Provided entries
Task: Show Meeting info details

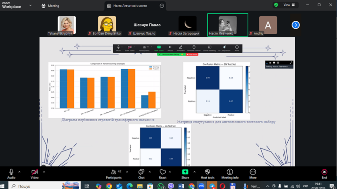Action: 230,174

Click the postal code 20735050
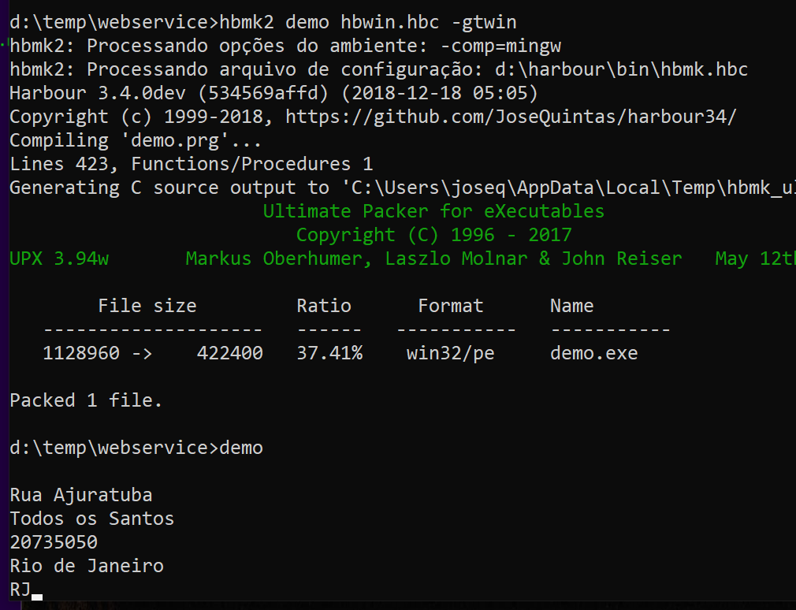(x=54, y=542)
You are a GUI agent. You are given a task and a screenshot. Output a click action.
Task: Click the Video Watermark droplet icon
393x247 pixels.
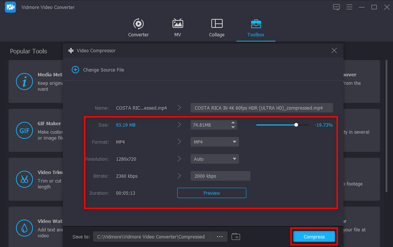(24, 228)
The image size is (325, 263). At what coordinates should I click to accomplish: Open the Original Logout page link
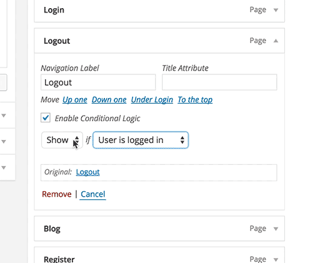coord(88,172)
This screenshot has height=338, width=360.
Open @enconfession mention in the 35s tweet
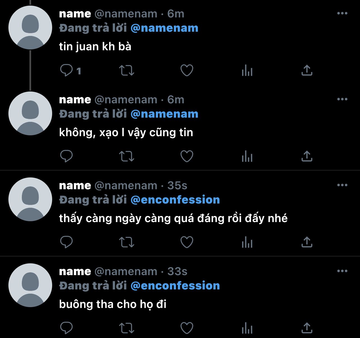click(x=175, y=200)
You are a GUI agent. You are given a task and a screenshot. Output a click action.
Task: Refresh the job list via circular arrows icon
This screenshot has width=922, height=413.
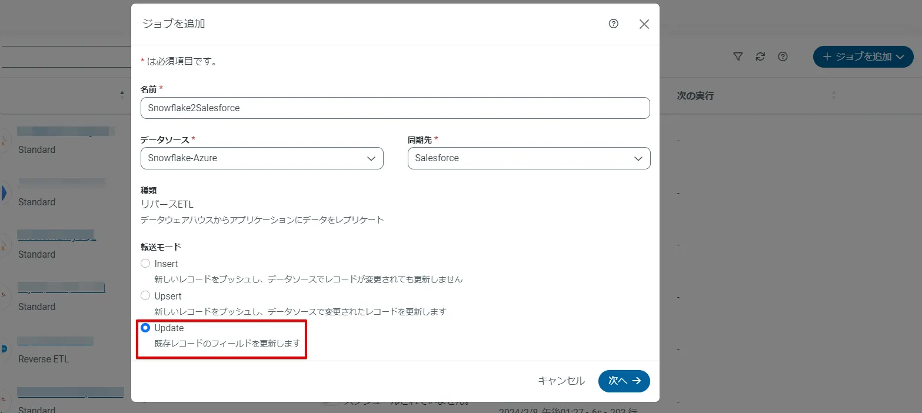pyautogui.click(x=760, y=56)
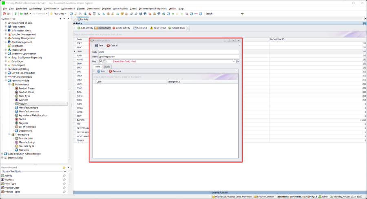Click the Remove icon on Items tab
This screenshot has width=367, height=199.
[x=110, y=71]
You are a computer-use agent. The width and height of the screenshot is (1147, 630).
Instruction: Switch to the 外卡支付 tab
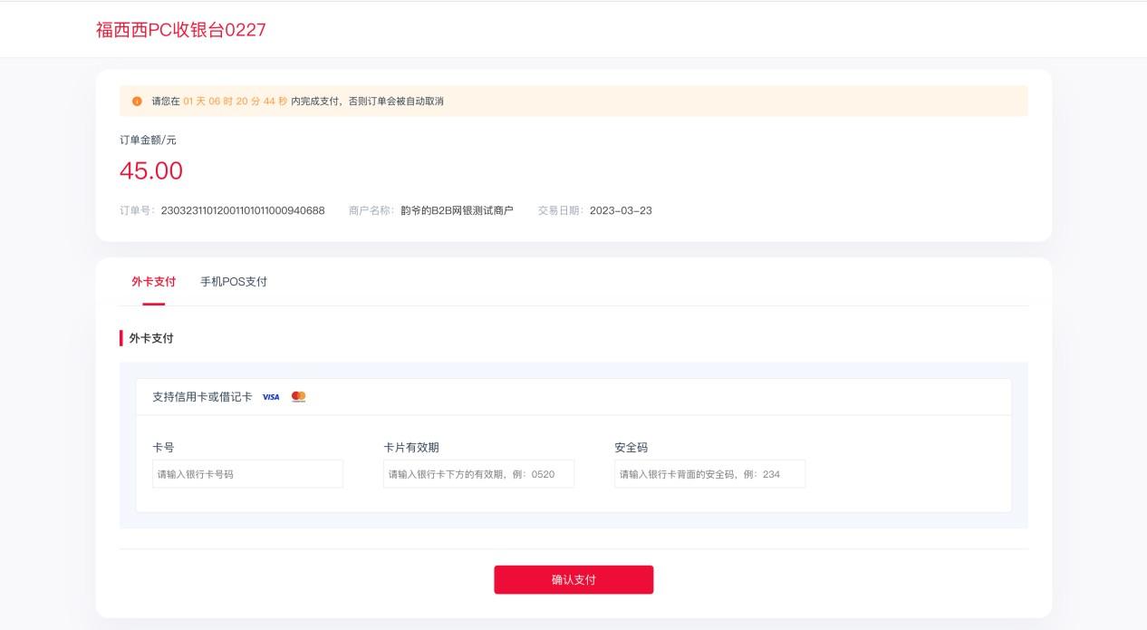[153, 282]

Directions
Quote, word for word and nothing more, every line from the line with "You are a computer-use" to the end of the entries, including both ends; skip any pictures.

Written solution
You are a computer-use agent. The width and height of the screenshot is (1147, 630).
Instruction: Switch to the 外卡支付 tab
[153, 282]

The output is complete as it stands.